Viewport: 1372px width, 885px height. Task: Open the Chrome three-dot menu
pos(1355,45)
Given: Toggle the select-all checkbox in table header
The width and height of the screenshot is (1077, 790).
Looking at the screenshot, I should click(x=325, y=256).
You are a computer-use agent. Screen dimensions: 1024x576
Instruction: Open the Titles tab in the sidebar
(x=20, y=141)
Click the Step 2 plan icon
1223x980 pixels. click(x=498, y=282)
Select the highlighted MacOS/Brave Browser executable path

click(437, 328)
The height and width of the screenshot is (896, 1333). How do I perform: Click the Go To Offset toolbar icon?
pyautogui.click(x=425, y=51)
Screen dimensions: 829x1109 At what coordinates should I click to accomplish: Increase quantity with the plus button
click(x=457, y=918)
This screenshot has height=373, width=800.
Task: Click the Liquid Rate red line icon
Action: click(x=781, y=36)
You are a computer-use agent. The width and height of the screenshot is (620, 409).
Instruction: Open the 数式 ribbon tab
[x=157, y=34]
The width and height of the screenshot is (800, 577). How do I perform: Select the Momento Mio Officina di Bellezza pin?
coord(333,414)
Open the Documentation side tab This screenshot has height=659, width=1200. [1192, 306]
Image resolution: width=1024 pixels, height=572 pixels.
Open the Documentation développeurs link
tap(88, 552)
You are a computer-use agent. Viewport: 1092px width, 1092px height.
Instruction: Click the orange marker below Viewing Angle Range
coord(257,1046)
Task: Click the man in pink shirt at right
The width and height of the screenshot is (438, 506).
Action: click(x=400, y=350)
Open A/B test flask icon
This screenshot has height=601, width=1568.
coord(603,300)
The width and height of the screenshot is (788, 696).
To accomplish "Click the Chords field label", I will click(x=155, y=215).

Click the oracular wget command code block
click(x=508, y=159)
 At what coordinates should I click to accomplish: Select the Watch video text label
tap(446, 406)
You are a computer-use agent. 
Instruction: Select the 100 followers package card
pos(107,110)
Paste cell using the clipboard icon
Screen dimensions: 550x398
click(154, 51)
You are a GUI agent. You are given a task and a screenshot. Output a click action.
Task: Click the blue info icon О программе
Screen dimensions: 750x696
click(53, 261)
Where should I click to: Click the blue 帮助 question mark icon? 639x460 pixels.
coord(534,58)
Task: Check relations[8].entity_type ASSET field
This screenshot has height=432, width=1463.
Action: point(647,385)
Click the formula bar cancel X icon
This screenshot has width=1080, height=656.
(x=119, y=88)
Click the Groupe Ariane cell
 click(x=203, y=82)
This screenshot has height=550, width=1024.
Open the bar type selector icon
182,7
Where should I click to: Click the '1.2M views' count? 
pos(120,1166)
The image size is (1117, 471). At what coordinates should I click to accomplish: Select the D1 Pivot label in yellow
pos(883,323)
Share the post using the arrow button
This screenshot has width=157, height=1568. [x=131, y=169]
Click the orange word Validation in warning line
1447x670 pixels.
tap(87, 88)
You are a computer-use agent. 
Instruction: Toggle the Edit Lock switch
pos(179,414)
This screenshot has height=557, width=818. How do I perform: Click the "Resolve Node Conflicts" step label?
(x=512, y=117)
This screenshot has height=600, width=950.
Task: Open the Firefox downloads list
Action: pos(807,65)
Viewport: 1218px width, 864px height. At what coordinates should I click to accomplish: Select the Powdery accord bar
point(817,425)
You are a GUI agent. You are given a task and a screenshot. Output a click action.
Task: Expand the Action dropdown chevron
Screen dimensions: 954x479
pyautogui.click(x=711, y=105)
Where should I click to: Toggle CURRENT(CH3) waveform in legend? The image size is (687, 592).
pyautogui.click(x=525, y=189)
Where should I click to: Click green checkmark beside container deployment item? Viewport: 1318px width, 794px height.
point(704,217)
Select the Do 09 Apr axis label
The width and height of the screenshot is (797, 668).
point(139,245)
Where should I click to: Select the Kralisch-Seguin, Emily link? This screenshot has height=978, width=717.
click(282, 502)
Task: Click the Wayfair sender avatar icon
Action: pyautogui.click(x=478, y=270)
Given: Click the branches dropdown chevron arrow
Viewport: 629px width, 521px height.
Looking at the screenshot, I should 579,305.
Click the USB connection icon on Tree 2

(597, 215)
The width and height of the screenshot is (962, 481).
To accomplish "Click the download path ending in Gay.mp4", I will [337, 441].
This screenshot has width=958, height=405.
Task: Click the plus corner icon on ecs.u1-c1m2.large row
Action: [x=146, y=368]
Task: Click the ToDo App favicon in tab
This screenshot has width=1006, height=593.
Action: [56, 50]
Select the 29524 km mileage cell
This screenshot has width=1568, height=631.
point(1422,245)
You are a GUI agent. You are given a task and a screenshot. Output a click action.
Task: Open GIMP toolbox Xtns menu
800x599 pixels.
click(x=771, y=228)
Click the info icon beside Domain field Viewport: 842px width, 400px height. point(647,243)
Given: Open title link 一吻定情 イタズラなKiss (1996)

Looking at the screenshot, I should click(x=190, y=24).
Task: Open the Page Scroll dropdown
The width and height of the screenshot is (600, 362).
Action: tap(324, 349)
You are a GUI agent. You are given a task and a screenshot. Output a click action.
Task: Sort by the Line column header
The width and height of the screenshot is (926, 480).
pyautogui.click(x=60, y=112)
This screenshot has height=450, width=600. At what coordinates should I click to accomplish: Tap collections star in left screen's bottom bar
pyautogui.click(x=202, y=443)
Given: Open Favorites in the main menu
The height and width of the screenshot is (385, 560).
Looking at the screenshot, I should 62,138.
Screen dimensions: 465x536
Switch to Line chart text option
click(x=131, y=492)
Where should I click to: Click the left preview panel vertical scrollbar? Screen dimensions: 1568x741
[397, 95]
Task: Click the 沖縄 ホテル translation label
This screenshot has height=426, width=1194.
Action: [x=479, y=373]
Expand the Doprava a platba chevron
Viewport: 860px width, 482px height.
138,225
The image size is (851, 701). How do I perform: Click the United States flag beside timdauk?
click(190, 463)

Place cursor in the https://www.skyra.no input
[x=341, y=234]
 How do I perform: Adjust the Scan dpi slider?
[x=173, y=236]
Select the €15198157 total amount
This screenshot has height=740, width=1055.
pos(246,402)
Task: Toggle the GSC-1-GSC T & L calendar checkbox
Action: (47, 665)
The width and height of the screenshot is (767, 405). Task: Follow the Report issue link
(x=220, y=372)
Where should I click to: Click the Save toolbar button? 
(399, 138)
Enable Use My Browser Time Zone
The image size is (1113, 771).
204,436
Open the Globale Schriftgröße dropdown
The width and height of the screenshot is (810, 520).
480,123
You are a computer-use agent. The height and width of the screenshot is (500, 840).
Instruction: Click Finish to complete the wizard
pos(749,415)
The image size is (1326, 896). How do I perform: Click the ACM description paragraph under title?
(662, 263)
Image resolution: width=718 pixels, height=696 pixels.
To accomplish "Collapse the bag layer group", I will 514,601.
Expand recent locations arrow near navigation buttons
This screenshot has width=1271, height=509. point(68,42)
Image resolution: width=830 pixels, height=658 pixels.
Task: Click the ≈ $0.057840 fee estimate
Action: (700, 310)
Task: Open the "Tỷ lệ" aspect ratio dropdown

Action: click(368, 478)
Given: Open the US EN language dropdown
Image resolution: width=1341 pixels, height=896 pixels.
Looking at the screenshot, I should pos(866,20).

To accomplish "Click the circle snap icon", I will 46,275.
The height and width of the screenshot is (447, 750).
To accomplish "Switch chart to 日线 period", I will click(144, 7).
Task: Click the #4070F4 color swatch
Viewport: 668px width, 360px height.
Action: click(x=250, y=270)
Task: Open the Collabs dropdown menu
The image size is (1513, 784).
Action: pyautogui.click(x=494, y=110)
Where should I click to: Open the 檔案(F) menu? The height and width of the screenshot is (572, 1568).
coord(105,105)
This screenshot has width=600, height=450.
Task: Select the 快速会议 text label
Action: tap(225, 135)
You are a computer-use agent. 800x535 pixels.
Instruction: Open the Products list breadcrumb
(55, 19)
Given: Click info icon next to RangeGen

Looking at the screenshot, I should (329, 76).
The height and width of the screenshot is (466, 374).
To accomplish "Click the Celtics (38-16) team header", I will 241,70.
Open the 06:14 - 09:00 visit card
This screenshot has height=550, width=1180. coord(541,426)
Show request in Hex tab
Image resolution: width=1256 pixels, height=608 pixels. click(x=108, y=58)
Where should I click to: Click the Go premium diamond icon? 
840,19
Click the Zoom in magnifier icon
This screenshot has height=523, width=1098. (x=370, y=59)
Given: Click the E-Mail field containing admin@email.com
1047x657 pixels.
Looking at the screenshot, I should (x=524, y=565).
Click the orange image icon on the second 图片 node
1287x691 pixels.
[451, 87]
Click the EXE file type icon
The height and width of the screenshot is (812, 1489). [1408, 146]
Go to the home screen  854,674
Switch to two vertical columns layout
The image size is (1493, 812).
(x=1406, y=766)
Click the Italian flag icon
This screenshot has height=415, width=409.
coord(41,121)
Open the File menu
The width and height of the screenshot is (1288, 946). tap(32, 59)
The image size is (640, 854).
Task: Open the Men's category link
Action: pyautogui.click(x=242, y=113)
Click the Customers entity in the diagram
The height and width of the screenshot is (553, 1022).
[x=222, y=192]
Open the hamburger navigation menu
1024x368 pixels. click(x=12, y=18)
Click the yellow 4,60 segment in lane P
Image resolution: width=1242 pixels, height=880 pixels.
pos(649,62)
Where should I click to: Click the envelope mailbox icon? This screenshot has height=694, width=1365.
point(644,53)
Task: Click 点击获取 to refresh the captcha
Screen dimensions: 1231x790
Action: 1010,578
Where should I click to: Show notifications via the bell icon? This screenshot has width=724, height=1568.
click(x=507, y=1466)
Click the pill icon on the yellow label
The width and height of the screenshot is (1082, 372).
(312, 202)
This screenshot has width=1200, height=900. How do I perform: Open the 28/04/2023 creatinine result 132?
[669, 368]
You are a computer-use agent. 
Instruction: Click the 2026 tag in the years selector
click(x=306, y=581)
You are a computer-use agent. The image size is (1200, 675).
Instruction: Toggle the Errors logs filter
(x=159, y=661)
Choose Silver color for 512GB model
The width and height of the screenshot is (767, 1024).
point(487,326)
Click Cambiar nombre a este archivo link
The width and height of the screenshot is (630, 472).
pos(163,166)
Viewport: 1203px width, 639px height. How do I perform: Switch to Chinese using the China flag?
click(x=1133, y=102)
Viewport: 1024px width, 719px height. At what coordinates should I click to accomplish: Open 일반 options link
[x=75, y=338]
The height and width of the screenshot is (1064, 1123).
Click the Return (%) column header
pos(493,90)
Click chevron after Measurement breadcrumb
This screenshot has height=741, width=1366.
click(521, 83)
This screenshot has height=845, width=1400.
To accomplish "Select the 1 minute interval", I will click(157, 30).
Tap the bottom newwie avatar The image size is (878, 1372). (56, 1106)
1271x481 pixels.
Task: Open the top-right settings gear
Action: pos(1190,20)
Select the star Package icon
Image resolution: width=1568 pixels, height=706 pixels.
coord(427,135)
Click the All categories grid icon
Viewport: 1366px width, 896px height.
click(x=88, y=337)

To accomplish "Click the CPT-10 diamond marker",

------------------------------------

▶ Activity
Find and copy each line in the material above where the string "field" occurs.

▶ Result of the task
To accomplish "Click the Chords field label", I will click(x=155, y=215).
Task: Check relations[8].entity_type ASSET field
Click the info icon beside Domain field Viewport: 842px width, 400px height. point(647,243)
Given: Click the E-Mail field containing admin@email.com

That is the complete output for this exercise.